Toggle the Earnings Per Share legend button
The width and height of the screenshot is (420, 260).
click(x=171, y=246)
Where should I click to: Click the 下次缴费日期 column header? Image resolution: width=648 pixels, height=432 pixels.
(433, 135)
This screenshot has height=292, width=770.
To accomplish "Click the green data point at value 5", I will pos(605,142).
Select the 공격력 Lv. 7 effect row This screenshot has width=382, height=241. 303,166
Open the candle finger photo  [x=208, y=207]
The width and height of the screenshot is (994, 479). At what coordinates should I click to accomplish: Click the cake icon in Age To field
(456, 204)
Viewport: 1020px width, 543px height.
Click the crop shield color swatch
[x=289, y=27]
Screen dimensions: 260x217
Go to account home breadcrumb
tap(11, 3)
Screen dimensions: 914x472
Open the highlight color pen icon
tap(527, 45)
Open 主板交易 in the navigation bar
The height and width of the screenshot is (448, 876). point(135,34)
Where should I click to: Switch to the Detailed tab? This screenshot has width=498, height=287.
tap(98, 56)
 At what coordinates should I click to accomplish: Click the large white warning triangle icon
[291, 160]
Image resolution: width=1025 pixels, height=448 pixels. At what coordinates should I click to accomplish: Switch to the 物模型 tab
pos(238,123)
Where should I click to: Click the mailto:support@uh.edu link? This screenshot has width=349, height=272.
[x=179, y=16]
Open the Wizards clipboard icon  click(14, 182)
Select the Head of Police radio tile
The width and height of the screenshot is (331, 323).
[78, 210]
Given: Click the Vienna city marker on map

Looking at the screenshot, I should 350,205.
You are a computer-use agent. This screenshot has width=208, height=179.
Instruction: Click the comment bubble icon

**********

PROBLEM TO SOLVE: Please copy the material above without changing a single word.

FINISHED EXERCISE:
Toggle the Earnings Per Share legend button
The width and height of the screenshot is (420, 260).
click(x=171, y=246)
Where should I click to: Click the 下次缴费日期 column header? Image resolution: width=648 pixels, height=432 pixels.
(433, 135)
This screenshot has height=292, width=770.
To accomplish "Click the green data point at value 5", I will pos(605,142).
Select the 공격력 Lv. 7 effect row This screenshot has width=382, height=241. 303,166
Open the candle finger photo  [x=208, y=207]
The width and height of the screenshot is (994, 479). At what coordinates should I click to accomplish: Click the cake icon in Age To field
(456, 204)
Viewport: 1020px width, 543px height.
Click the crop shield color swatch
[x=289, y=27]
Screen dimensions: 260x217
Go to account home breadcrumb
tap(11, 3)
Screen dimensions: 914x472
Open the highlight color pen icon
tap(527, 45)
Open 主板交易 in the navigation bar
The height and width of the screenshot is (448, 876). point(135,34)
Where should I click to: Switch to the Detailed tab? This screenshot has width=498, height=287.
tap(98, 56)
 At what coordinates should I click to accomplish: Click the large white warning triangle icon
[291, 160]
Image resolution: width=1025 pixels, height=448 pixels. At what coordinates should I click to accomplish: Switch to the 物模型 tab
pos(238,123)
Where should I click to: Click the mailto:support@uh.edu link? This screenshot has width=349, height=272.
[x=179, y=16]
Open the Wizards clipboard icon  click(14, 182)
Select the Head of Police radio tile
The width and height of the screenshot is (331, 323).
[78, 210]
Given: Click the Vienna city marker on map

Looking at the screenshot, I should 350,205.
You are a computer-use agent. This screenshot has width=208, height=179.
Instruction: Click the comment bubble icon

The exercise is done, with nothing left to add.